■ **Aim of the exercise**:
Pictures should be omitted; restate word for word the lines from the one holding "Screen dimensions: 688x1568" through the last line of the entries below.

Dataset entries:
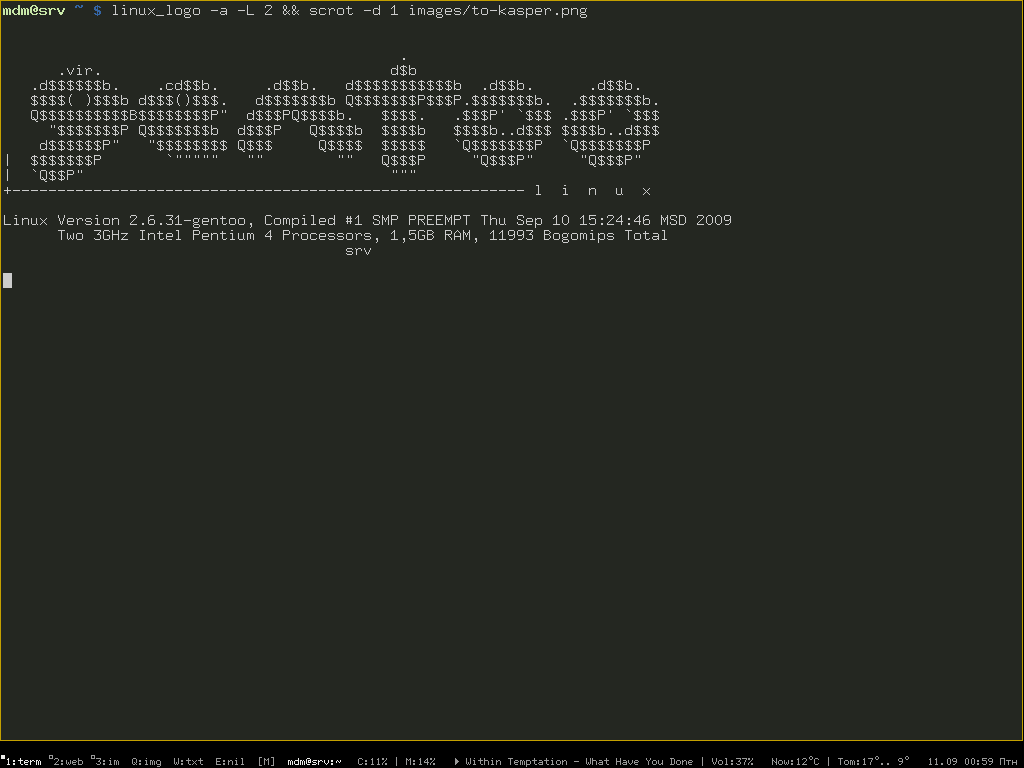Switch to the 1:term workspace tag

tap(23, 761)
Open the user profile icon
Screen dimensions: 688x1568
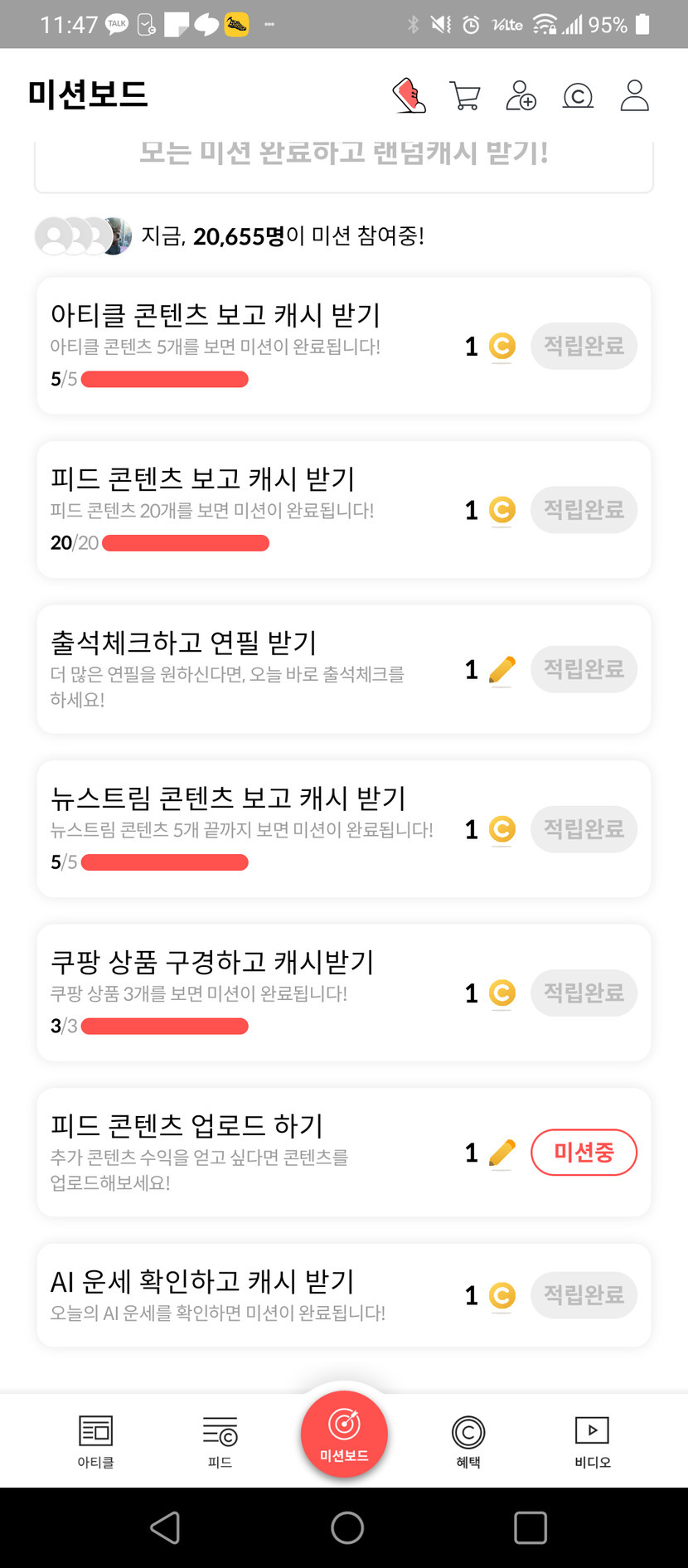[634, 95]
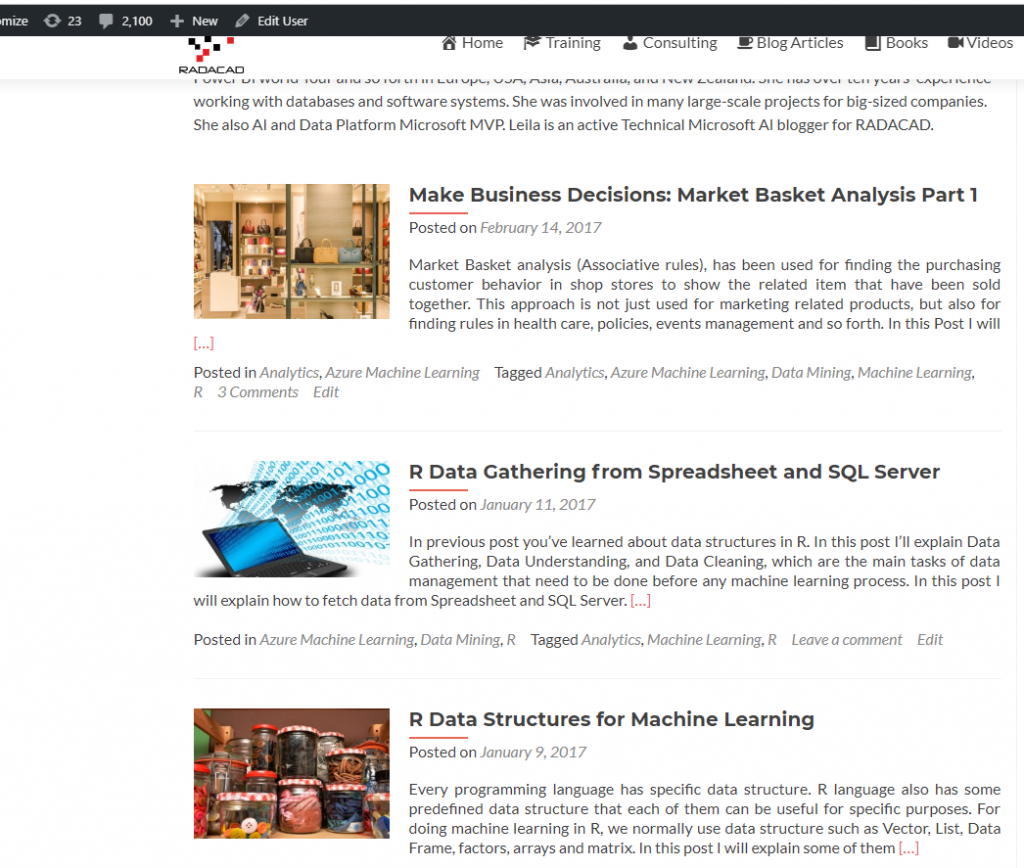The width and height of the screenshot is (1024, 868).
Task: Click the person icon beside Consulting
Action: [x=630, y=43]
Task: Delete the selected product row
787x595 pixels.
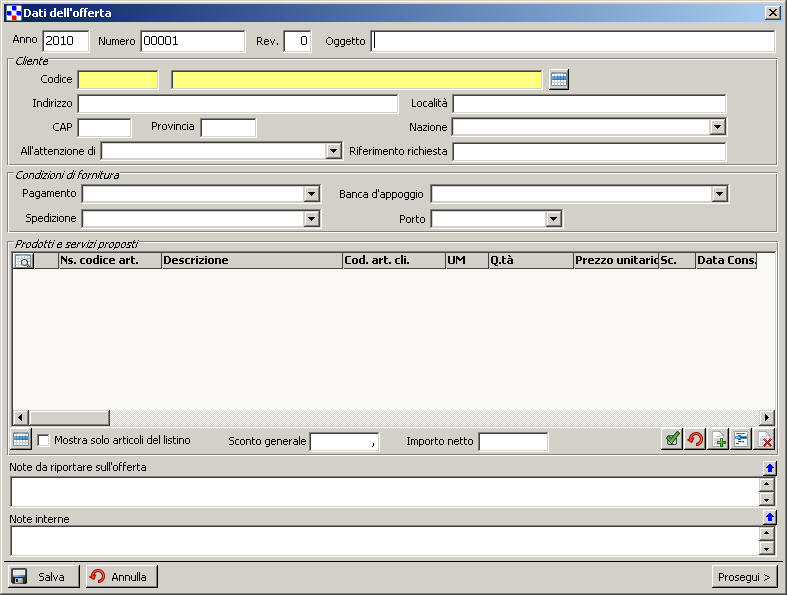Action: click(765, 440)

■ **Response below**:
Screen dimensions: 688x1568
[634, 95]
The width and height of the screenshot is (1024, 868).
Task: Click the person icon beside Consulting
Action: [x=630, y=43]
Task: Delete the selected product row
787x595 pixels.
Action: click(765, 440)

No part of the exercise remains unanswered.